[Texto para analizar]
Frente a ese sombrío panorama, el narcotráfico y otras mafias, que leen a la perfección la grave vulnerabilidad que el sistema ha construido en los “hijos de Machepa” y diseñan sus estrategias para sumarlos a sus fines. Las narconovelas y otros culebrones audiovisuales, que presentan una falsa imagen del bienestar, enseñan la metodología del submundo del dinero sucio y las técnicas de matar humanos desde la manera más sutil hasta la más descarnada para mandar algún mensaje. La corrupción administrativa y la demagogia de políticos que, con su comportamiento altanero y bañados de lujo, van por ahí desparramando rabia en la gente. El sistema económico y político, que -a través de los instrumentos de información colectiva- inocula en el imaginario social los estilos de vida que se deben llevar a pie juntillas, si se quiere gozar de prestigio, respeto, reconocimientos y apologías mediáticas.
[/Texto para analizar]
[Datos proporcionados]
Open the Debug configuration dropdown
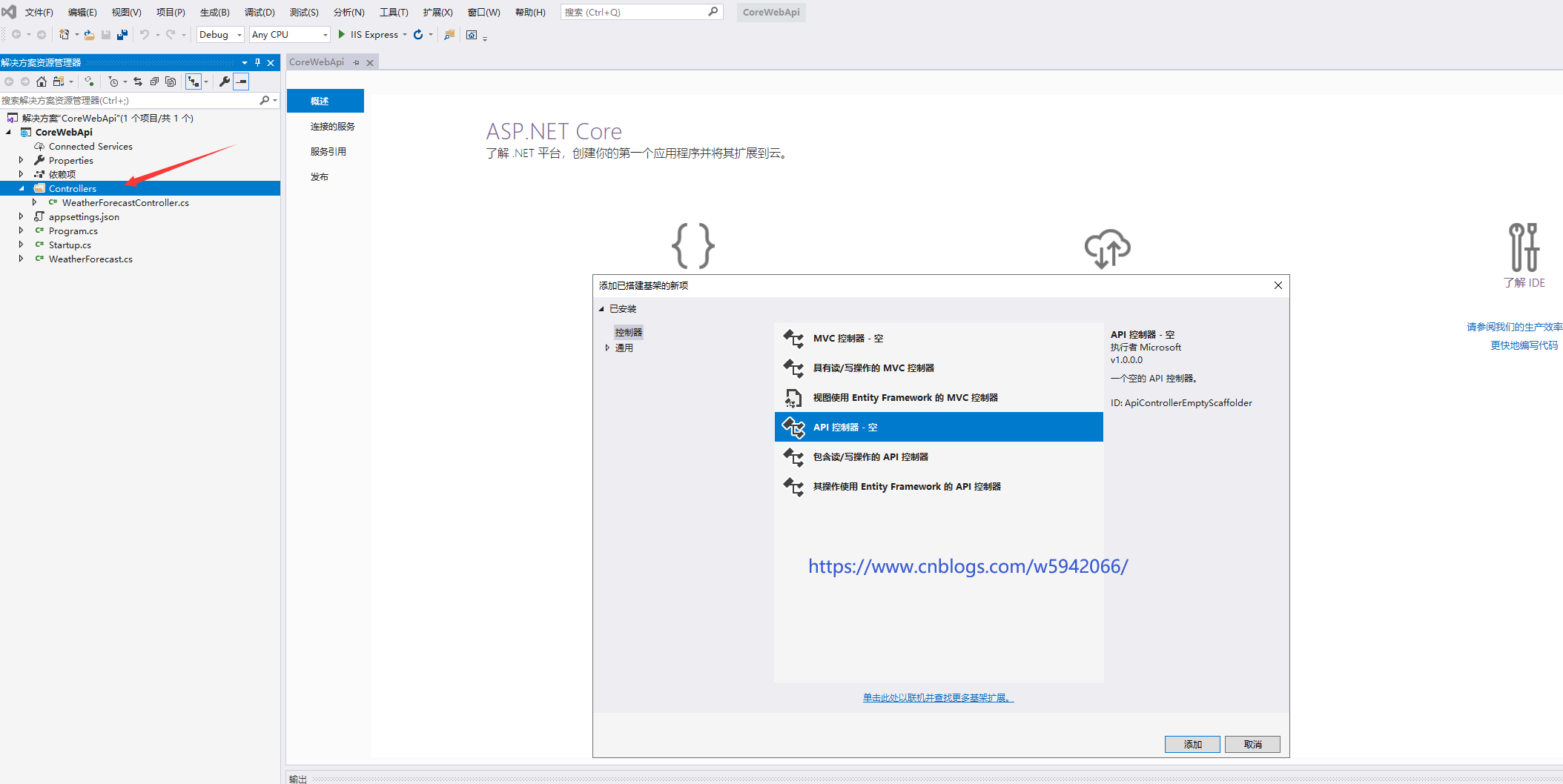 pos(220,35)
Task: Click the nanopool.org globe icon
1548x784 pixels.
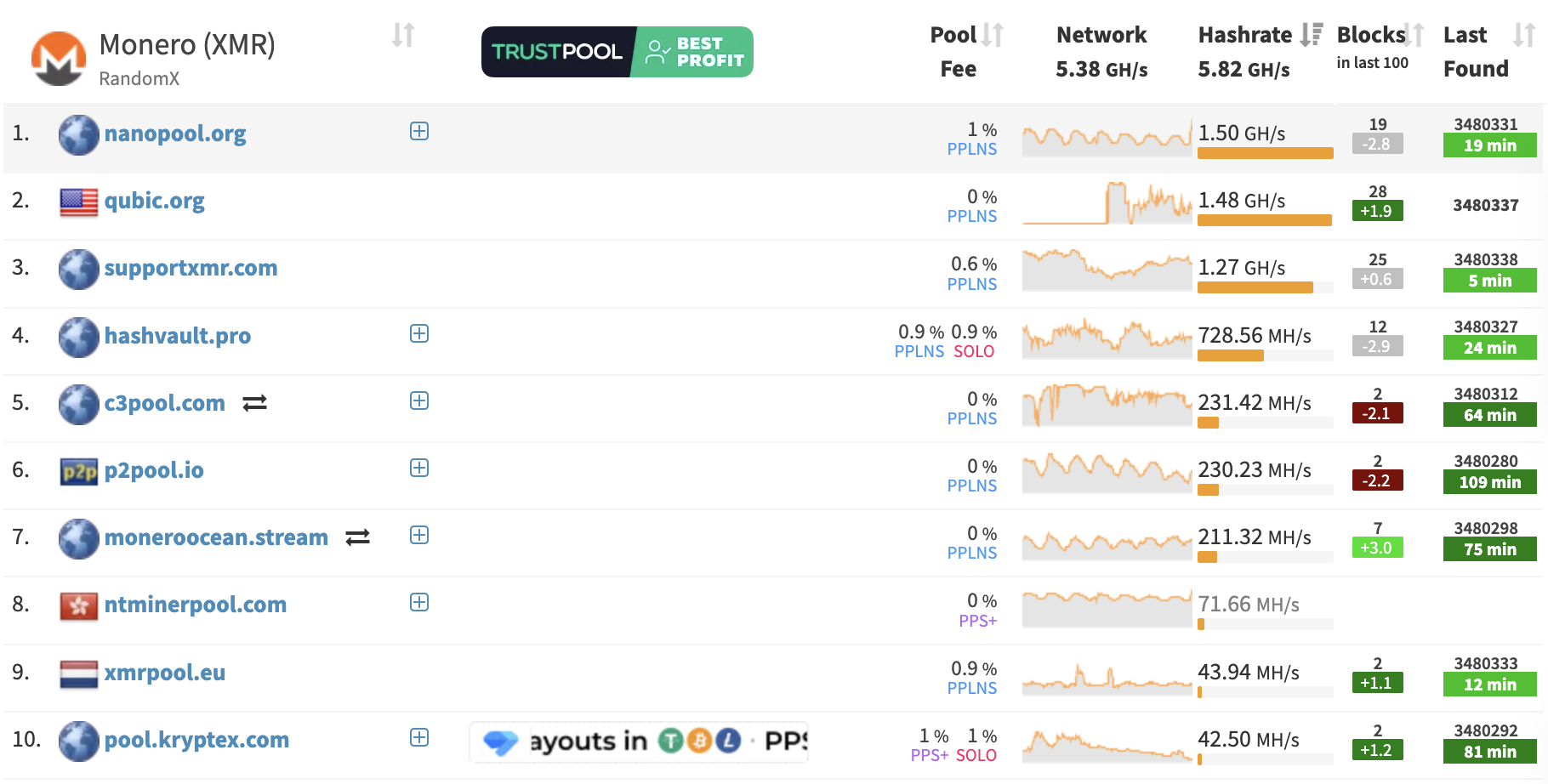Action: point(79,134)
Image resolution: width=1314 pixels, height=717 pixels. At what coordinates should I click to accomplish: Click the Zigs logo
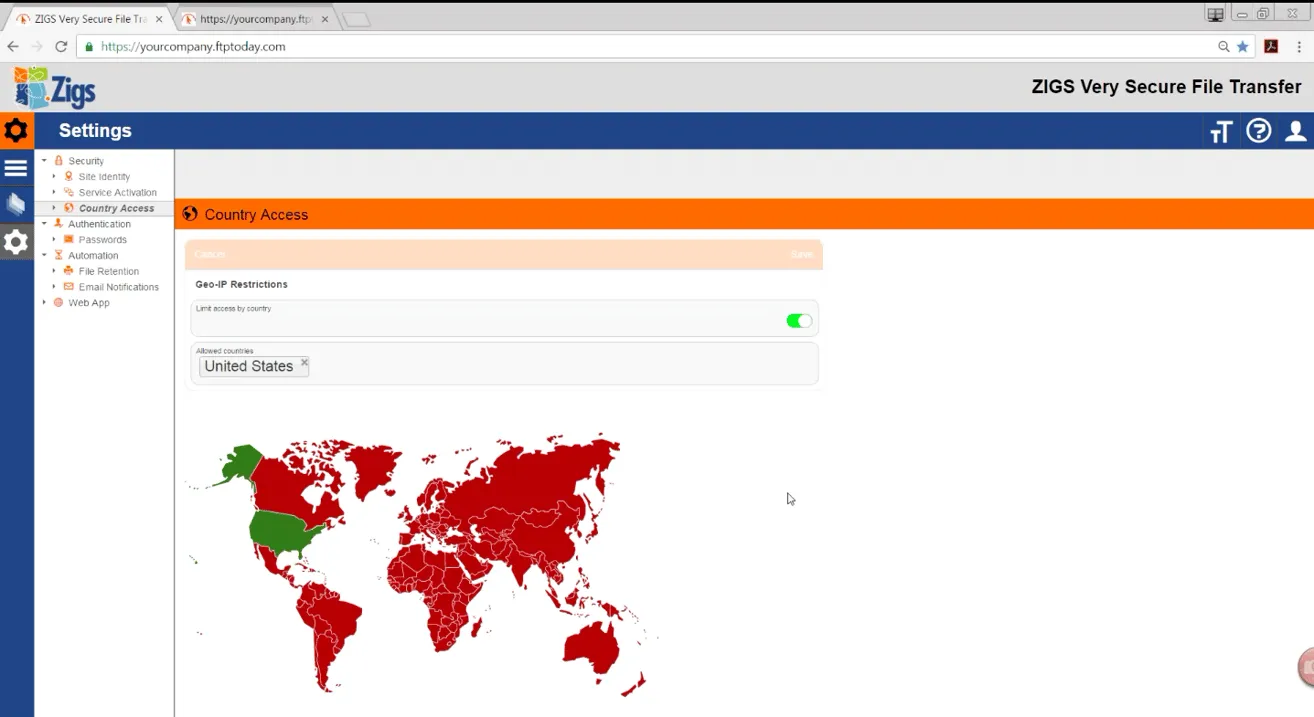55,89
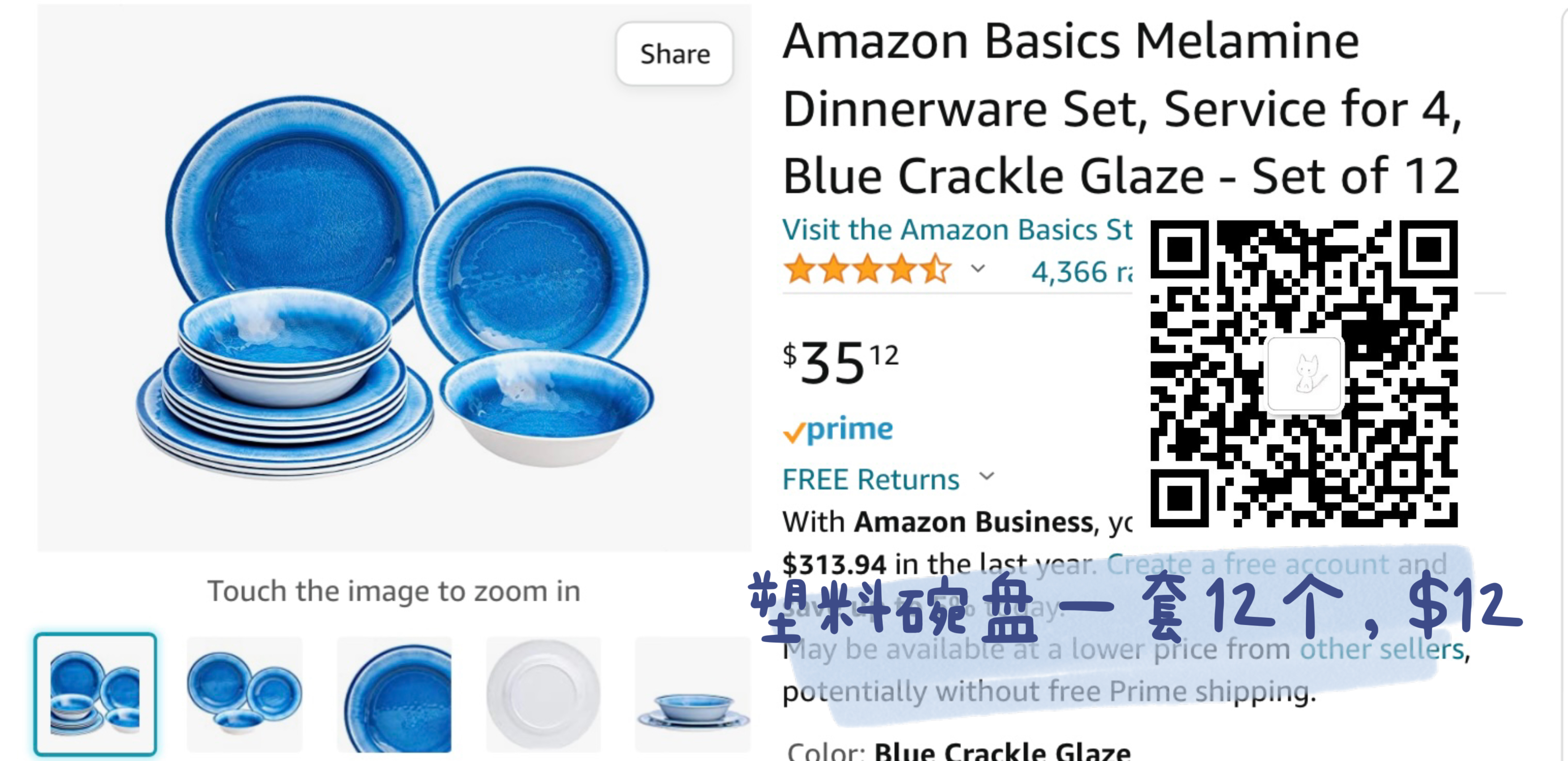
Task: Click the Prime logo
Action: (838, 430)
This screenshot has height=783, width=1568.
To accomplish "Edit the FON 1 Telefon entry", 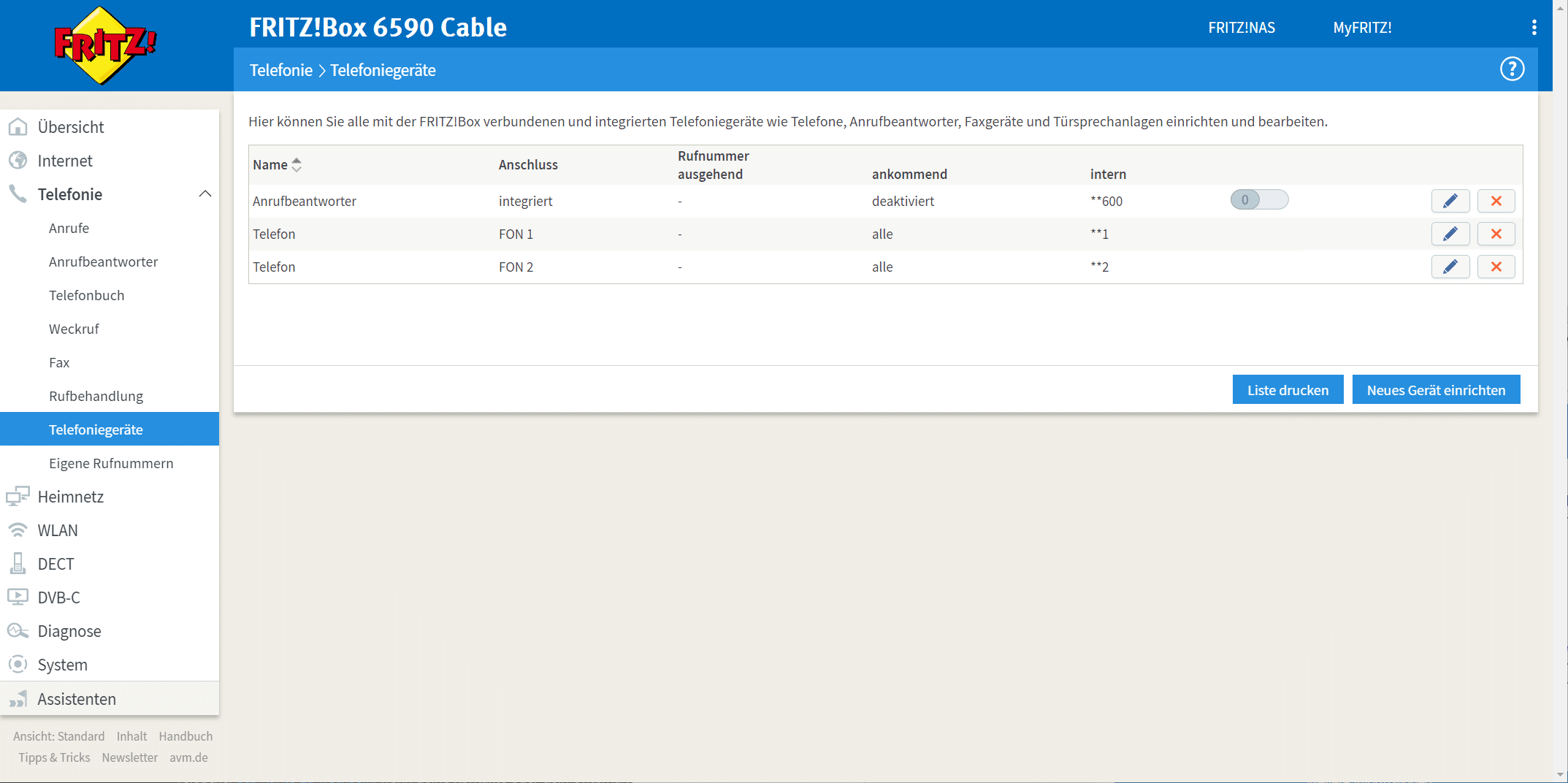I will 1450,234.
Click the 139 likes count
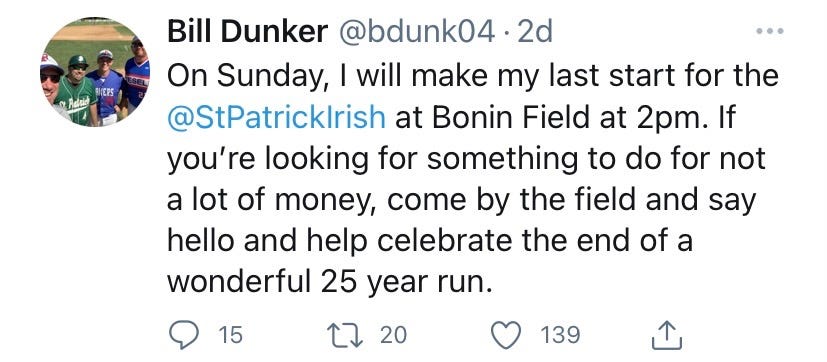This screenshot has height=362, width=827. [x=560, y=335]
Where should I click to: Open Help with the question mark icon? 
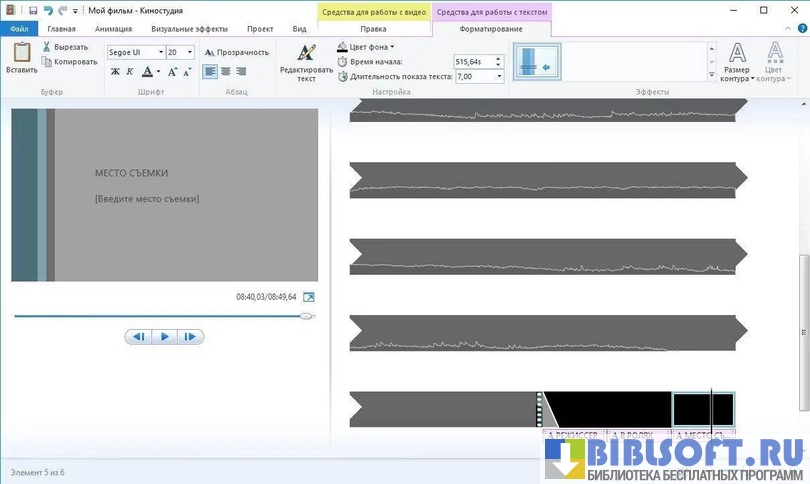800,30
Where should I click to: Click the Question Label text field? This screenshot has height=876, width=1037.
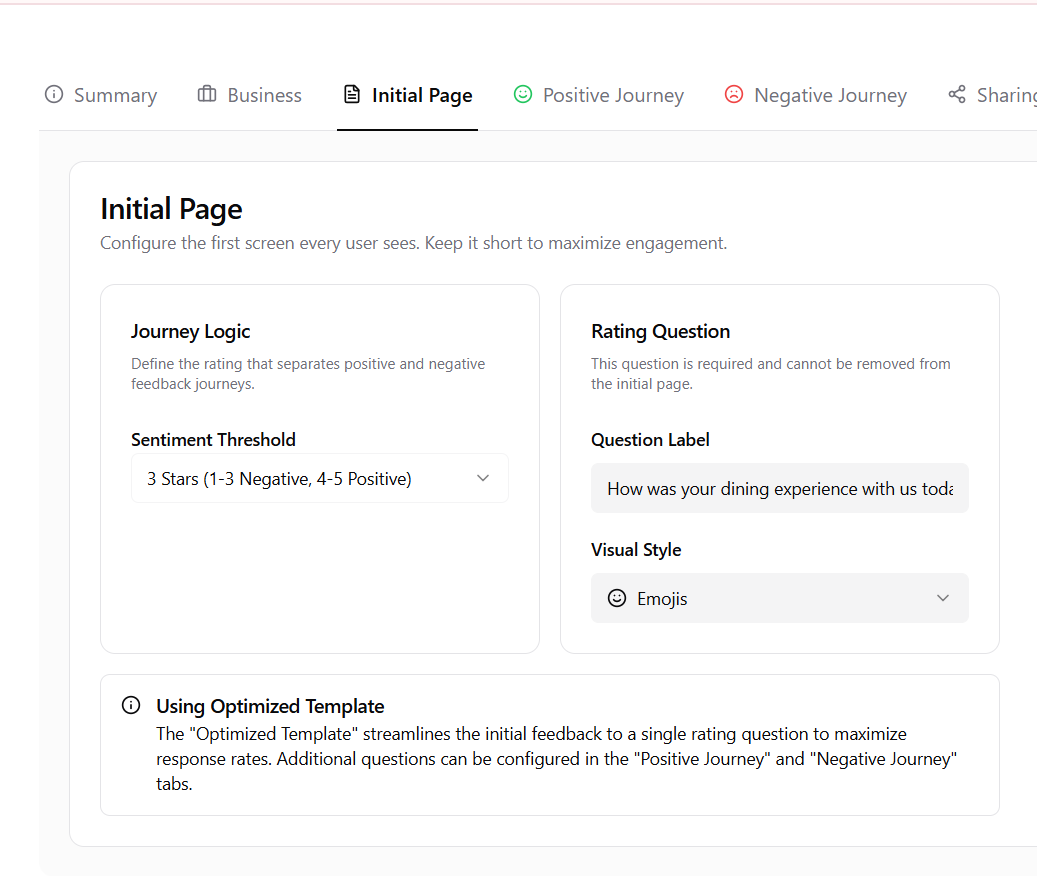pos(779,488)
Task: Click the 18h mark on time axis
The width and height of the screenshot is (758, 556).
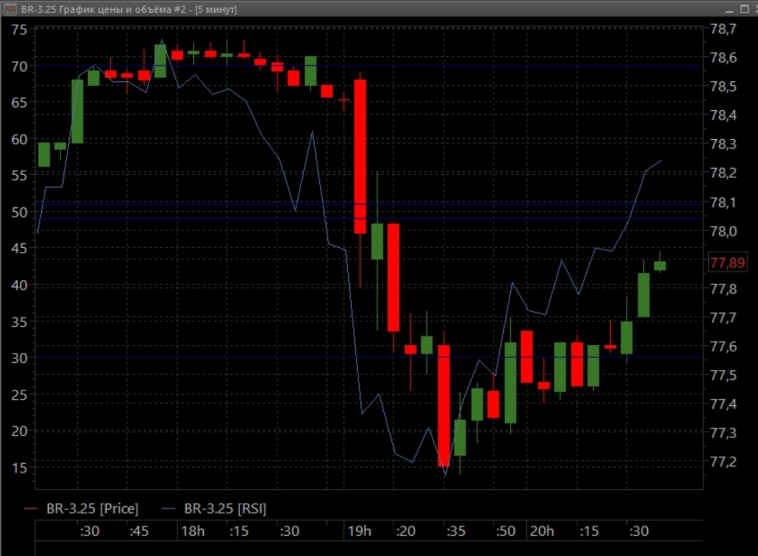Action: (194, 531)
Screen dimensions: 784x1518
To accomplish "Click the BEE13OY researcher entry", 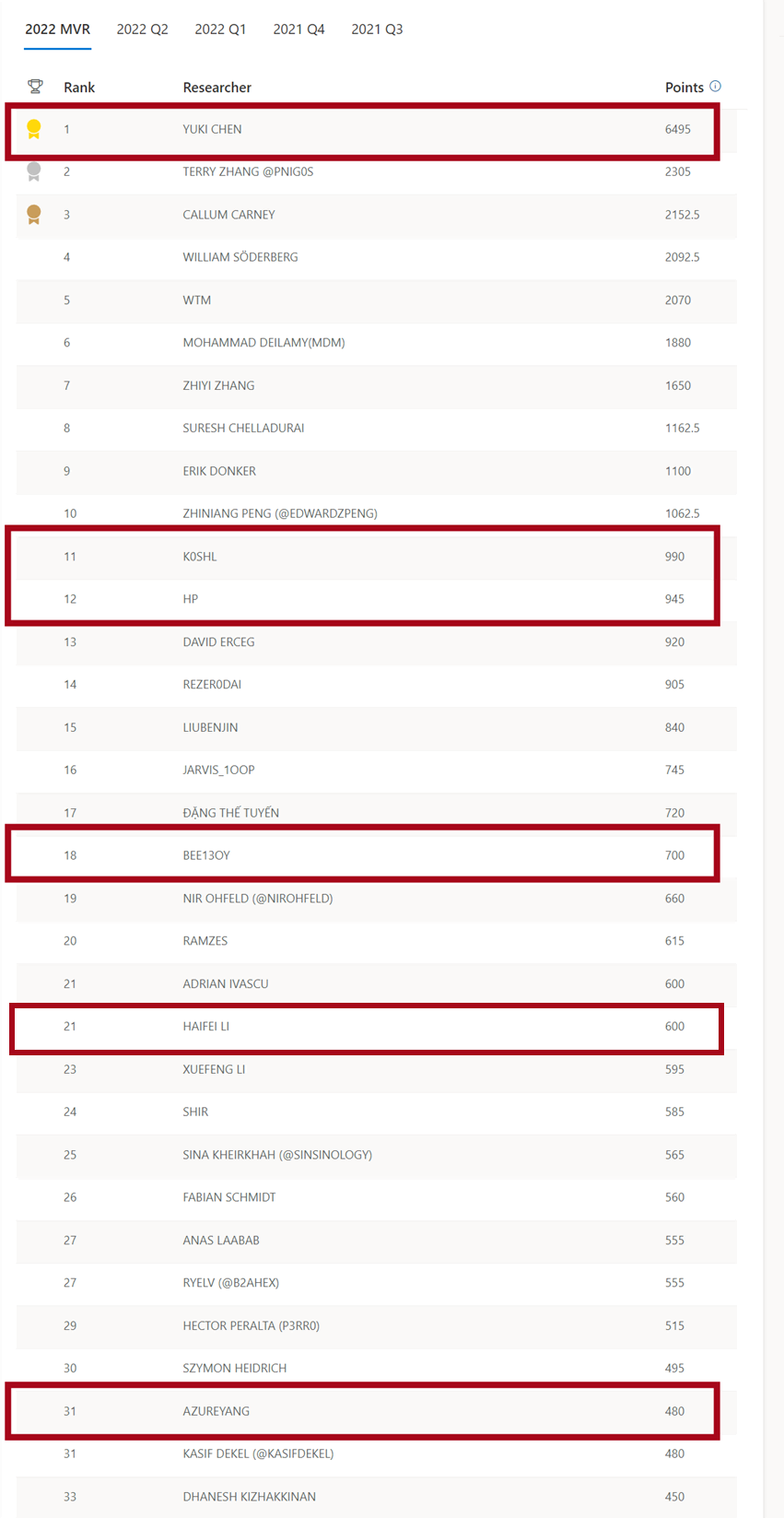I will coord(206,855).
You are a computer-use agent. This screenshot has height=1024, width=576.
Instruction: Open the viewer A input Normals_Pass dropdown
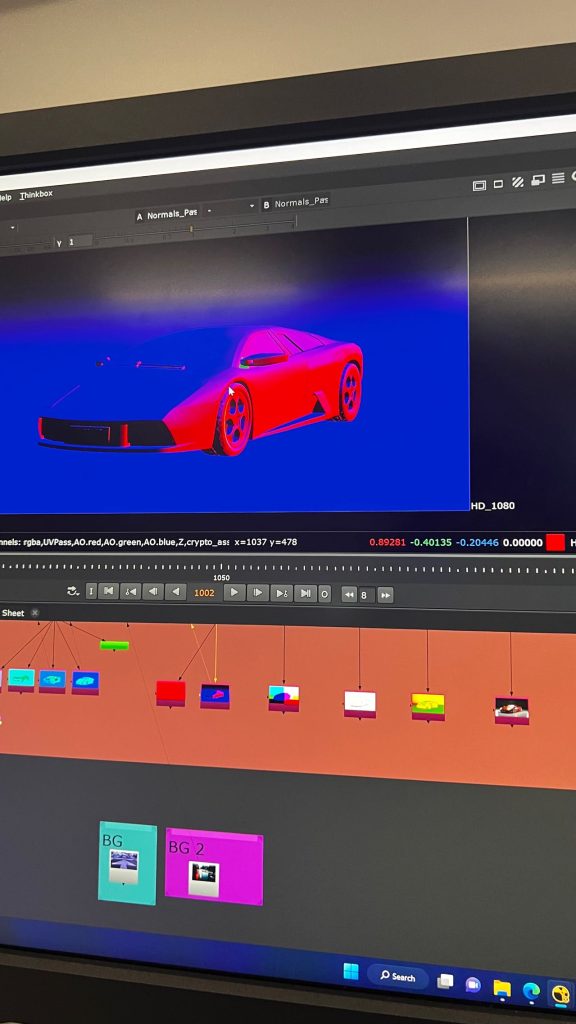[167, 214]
[/Datos proporcionados]
▸ Instrucciones
Transcribe sin cambios el fragmento del texto para analizar que va desde "Frente a ese" hasta "y apologías mediáticas.", ambos incluidos. Las entradas no hacen falta para resolver la tarea.

▸ Respuesta
Frente a ese sombrío panorama, el narcotráfico y otras mafias, que leen a la perfección la grave vulnerabilidad que el sistema ha construido en los “hijos de Machepa” y diseñan sus estrategias para sumarlos a sus fines. Las narconovelas y otros culebrones audiovisuales, que presentan una falsa imagen del bienestar, enseñan la metodología del submundo del dinero sucio y las técnicas de matar humanos desde la manera más sutil hasta la más descarnada para mandar algún mensaje. La corrupción administrativa y la demagogia de políticos que, con su comportamiento altanero y bañados de lujo, van por ahí desparramando rabia en la gente. El sistema económico y político, que -a través de los instrumentos de información colectiva- inocula en el imaginario social los estilos de vida que se deben llevar a pie juntillas, si se quiere gozar de prestigio, respeto, reconocimientos y apologías mediáticas.